Friday, March 9, 2012

Settling In




Hooray… no water shut off for the past 2 days!  Still no ice or water readily available in the refrigerator door, and the hot water heater in our apartment has not been working well so mostly lukewarm showers,  It’s amazing the small conveniences that one can really take for granted.  The water is not suitable for our American stomachs, and it has to be filtered and boiled to be safe, and still it is only good enough for cooking.  We must buy water for drinking, which is very expensive here.  The soil is also contaminated and all fruits and vegetables have to be soaked for at least 20 minutes in filtered water with a special bleach solution for food.  The food prep alone can be exhausting and one can long to just run to McDonald’s.  Actually there are many cooked foods available on the street and some of it is not too bad as long as you don’t think too hard about where they got it or how it was prepared. Having tried much of it before and being fully armed with my Cipro, I readily jump in and will eat some of it, but Steph has not yet braved the street food.

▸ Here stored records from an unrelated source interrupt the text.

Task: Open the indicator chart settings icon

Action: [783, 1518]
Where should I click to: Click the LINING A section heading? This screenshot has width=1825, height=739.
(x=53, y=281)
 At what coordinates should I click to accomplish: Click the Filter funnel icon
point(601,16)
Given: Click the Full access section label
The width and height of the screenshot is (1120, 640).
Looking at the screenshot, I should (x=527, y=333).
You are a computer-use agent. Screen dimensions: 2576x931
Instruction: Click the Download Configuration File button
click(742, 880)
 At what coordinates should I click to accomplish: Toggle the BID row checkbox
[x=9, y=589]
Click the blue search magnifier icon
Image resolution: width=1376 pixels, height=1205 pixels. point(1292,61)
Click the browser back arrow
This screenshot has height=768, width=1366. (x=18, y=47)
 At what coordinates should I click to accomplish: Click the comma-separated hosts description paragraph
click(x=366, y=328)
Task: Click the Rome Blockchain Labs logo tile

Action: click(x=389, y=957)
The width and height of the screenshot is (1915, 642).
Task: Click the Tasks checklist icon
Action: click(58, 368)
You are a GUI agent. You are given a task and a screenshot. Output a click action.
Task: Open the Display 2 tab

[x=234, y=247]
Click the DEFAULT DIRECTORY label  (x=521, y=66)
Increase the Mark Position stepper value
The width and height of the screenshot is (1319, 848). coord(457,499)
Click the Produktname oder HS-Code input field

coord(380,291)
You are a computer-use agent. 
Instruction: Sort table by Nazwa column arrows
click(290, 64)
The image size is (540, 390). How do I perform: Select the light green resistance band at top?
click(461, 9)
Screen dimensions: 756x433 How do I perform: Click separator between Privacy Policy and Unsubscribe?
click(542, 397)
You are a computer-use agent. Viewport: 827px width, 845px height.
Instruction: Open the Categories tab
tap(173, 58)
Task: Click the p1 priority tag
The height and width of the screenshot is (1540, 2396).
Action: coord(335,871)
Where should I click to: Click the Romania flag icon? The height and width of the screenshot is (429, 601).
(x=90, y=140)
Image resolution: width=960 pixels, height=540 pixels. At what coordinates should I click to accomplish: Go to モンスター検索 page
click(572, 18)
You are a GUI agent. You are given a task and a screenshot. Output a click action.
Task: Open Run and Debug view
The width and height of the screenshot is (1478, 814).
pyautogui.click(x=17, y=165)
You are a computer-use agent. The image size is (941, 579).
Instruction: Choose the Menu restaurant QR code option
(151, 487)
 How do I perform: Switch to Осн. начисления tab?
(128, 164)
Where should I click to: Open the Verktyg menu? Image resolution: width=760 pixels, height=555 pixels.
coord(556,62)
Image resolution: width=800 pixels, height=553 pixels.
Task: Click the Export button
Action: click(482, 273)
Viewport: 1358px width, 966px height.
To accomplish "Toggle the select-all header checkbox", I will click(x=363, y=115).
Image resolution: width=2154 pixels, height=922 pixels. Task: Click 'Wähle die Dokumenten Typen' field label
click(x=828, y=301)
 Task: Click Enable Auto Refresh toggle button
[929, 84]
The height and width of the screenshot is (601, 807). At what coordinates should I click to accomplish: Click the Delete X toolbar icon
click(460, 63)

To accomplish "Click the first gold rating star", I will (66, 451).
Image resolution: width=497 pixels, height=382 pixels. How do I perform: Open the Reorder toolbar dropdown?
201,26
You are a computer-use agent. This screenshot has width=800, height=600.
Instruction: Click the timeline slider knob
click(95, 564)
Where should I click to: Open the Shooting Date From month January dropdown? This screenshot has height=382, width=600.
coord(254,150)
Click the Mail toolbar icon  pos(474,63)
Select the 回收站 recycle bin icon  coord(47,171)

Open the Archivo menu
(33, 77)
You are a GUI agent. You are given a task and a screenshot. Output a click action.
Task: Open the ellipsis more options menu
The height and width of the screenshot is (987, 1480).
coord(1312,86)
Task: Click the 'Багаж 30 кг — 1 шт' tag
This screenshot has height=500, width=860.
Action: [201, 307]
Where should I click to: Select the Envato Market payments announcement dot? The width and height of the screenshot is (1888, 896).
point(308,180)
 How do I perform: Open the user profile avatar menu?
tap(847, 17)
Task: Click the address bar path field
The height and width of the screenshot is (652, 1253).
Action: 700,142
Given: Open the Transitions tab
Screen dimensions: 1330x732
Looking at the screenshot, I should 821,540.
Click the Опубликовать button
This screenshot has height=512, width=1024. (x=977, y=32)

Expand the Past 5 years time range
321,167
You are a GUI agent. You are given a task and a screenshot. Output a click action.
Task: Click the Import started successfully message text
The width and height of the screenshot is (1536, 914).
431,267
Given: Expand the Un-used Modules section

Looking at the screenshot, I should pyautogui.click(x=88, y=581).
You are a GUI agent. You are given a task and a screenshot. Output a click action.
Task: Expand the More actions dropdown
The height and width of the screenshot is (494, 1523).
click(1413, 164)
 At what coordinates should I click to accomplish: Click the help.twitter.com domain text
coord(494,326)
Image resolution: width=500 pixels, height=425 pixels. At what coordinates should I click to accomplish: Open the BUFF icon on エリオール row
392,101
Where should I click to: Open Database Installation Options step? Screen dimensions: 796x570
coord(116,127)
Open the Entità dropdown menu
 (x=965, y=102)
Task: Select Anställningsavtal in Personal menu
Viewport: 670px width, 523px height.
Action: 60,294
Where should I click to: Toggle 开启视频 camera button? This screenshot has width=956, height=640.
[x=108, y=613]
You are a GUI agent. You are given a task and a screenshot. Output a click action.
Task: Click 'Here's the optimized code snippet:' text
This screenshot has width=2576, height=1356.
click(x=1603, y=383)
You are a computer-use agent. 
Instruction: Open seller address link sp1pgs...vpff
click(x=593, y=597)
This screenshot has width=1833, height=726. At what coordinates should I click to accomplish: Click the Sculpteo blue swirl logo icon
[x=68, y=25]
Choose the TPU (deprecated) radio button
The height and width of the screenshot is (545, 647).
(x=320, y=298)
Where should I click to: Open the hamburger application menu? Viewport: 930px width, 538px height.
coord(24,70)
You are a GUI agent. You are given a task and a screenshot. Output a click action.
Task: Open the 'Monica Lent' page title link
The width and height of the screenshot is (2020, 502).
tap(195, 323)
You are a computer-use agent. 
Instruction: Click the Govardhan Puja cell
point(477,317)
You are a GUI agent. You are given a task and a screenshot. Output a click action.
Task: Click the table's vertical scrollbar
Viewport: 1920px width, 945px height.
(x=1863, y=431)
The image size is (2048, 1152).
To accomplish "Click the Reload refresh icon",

Tomorrow two of my good friends from Cameroon, JB & Adda will marry.  I am to be a witness for the ceremony and this has consumed a good deal of time these first few days here.  Material to be bought, then off to the tailor for measurements, a copy of my passport to the consulate, & meeting with the priest.  Last night was the “buying of the bride” ritual, and then finally tomorrow the real deal.  At 9 am tomorrow we go before the council, and then the wedding at 3 pm.  Then in the evening the reception will be held.  One thing for certain it will be one very long hot day with me in an African dress and heels.  Anyone who really knows me will have a hard time envisioning that.  For the reception some other dress, but at least my flip flops.   Traditions run deep here, and they hold deep to their roots.  Whether it be the foods they eat, the style of dress, the type of place they live in, how they deal with pain or a wedding.  They fully embrace their culture, love their people, love their country, and they do not complain.  They are thankful for everything that they have, and we could all use a lesson in that.  For some, truly not knowing when they will get their next meal, when they sit down to dinner and thank God for the food provided, it clearly has a very different meaning for them than it does for us.

There is a constant parade of people at our door… selling fruits and vegetables, peanuts and home-made goods.  Some asking for money for school, others begging.  Today two brothers came selling something we were not interested in.  The youngest pleaded with us… it is so that his brother can get new sandals.  He removed his flip flop to reveal a large hole. Still we refused.  I sit here tonight feeling bad about it because for under $2 I should have just given them the money for the shoes.  We sometimes are in a tight spot.  Does he truly need shoes or does he just wear them to make the sale? One cannot know without further investigation.  So for now I just choose to feel bad about it.

We have started our work at the hospital.  There is so much work to be done there & so many jobs that are bigger than we could possibly accomplish in our time here.  You deal with many types of tropical diseases, and see many things such as deep wounds, horrific burns (both new and old) common medical problems that are quickly treated in America yet here are left to grow into unbelievable horrific medical cases.  The days are long and the nights are short. We just try and do the best that we can.